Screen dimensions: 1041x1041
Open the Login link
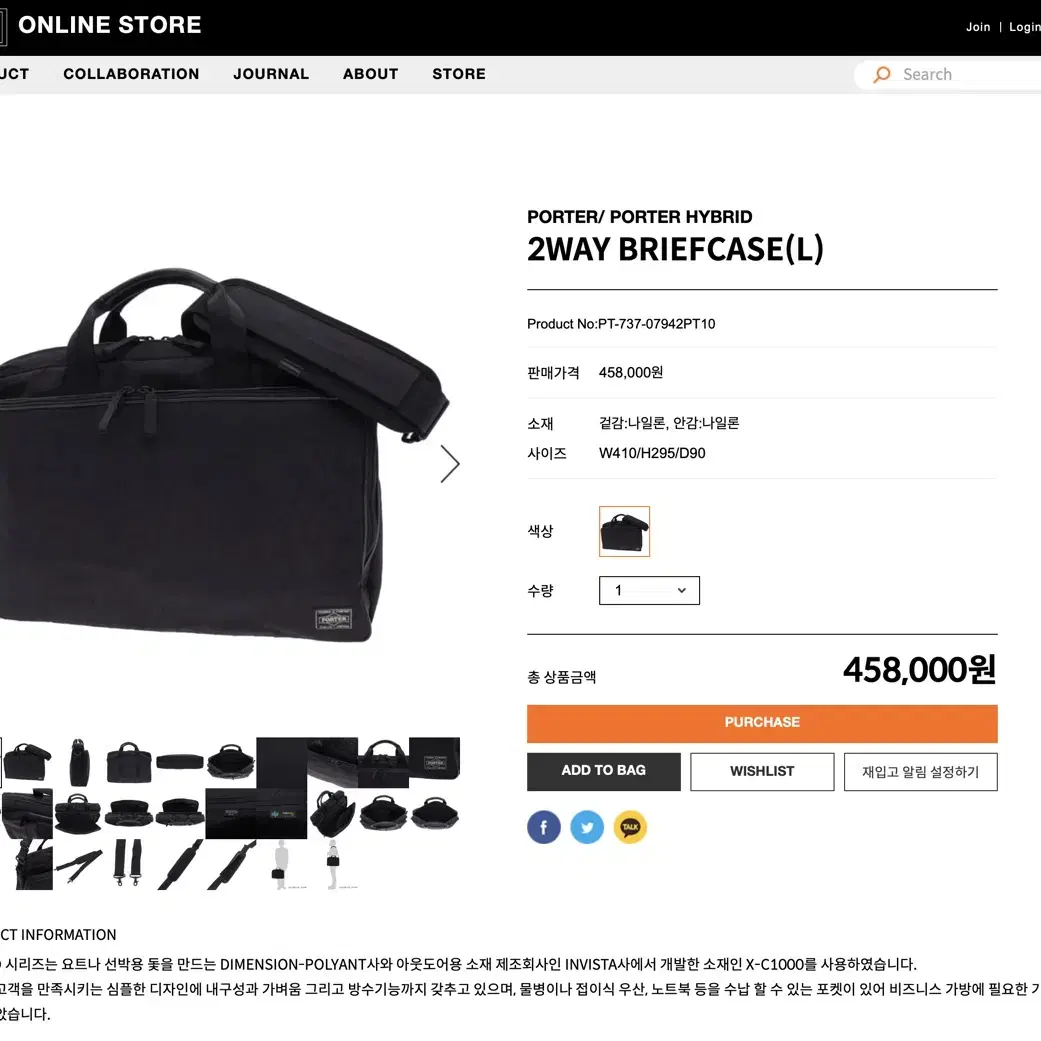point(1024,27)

---

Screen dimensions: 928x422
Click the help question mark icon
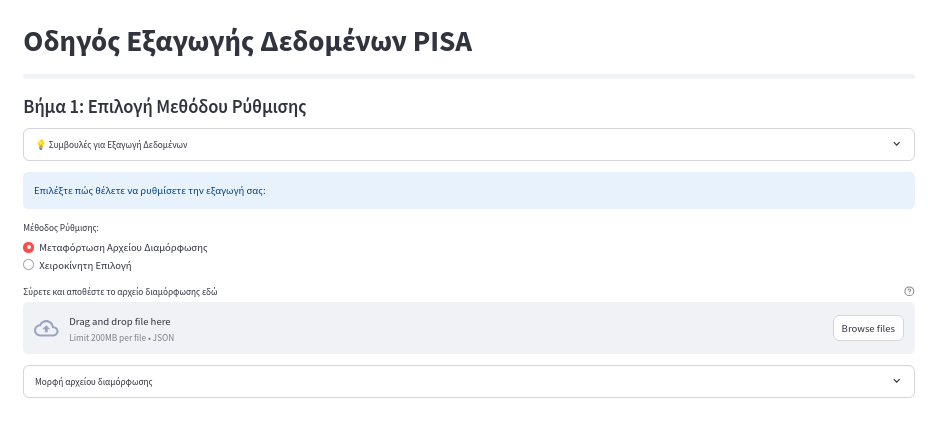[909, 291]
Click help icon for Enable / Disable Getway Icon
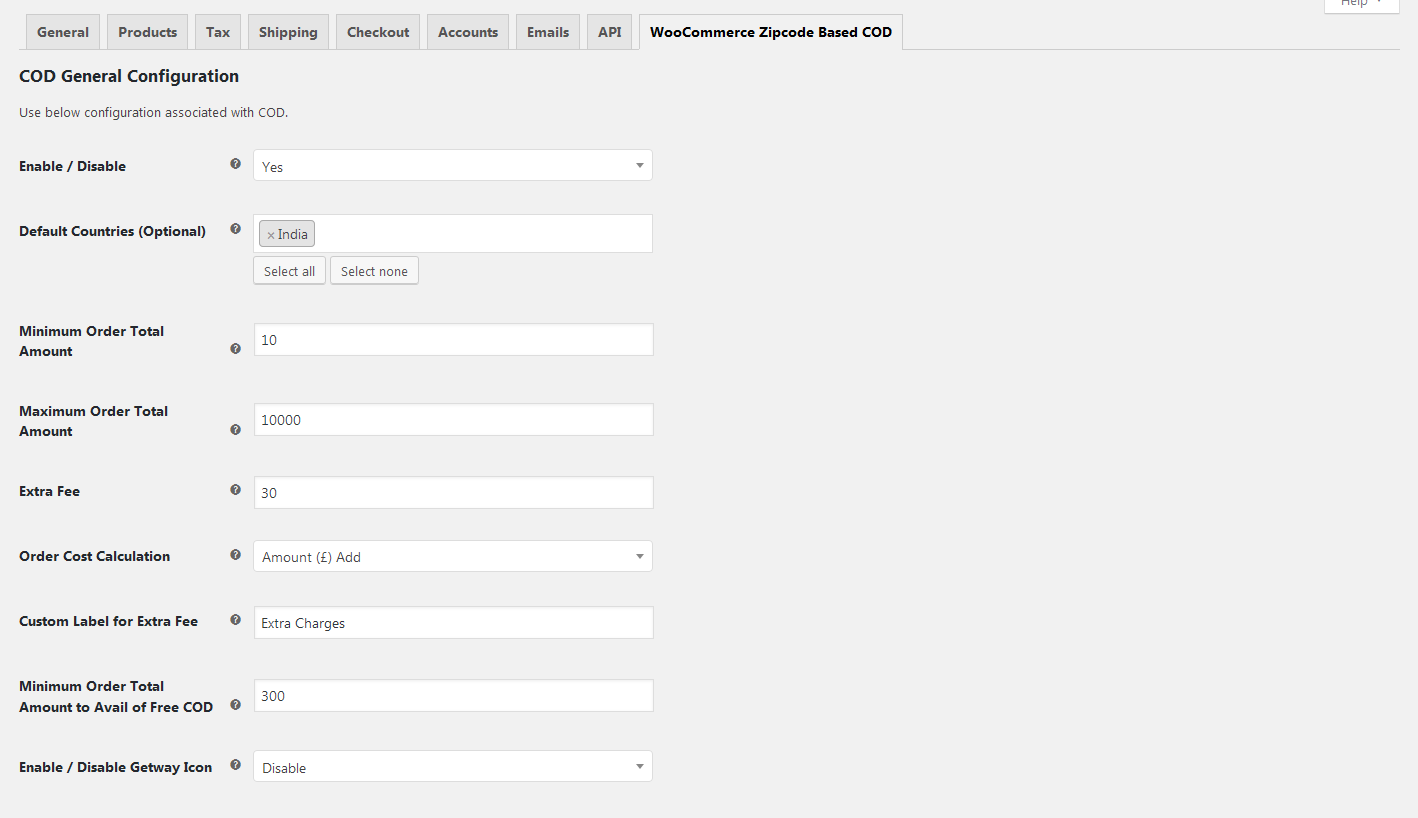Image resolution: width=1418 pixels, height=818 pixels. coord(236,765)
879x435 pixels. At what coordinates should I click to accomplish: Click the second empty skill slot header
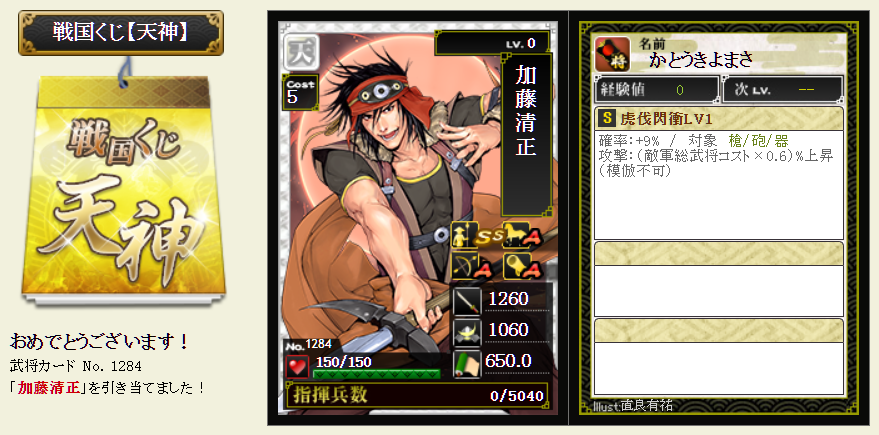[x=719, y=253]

--

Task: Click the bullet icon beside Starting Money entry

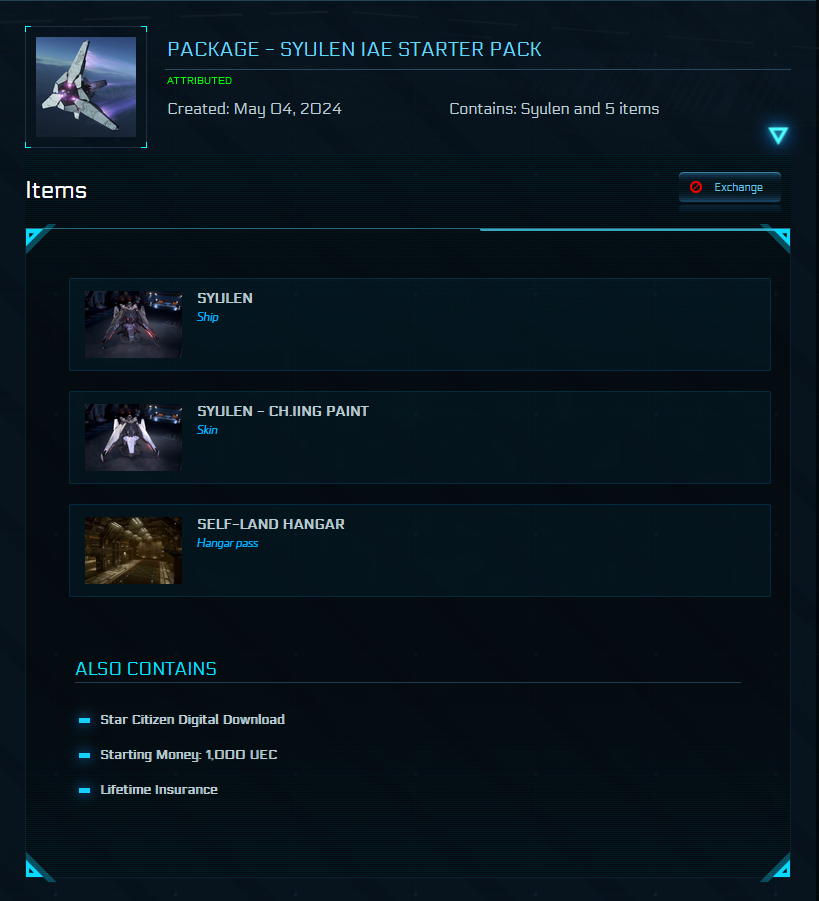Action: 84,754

TRY IT —
Go through the entries above and report each line with the string "dimensions" in it.

YOUR SOLUTION —
Screen dimensions: 1041x1041
Screen dimensions: 928x422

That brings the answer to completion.